(Input data):
- - -
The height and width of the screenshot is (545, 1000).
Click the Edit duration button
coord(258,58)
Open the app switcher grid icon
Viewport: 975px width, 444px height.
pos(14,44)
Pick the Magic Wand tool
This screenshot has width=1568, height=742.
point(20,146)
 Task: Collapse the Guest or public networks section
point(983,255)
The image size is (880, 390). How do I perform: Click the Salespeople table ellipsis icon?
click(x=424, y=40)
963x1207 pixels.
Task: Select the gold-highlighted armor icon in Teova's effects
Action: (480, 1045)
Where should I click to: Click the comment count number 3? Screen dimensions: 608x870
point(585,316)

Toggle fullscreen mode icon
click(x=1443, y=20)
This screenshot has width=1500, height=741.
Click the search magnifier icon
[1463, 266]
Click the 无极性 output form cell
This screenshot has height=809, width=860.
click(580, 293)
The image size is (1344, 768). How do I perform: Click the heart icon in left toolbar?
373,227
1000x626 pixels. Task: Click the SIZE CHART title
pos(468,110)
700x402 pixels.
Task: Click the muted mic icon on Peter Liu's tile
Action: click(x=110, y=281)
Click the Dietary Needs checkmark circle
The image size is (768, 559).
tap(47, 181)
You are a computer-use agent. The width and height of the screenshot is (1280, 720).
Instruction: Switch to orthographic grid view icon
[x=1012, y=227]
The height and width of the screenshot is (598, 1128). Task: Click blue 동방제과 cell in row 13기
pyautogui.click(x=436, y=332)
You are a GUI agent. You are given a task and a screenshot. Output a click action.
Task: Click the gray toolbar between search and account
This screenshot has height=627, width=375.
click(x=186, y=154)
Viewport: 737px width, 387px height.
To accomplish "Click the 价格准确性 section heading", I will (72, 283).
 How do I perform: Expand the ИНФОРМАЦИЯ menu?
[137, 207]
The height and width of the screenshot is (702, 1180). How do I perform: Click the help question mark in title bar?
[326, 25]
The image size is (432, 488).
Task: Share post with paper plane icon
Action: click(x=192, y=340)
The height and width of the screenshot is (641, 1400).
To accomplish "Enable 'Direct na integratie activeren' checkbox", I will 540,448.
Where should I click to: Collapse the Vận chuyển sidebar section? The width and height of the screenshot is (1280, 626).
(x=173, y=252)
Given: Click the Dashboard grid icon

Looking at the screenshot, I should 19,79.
- - -
(What is expected): Tally the lines above that include the word "will"; answer with the total only.

(Written answer): 2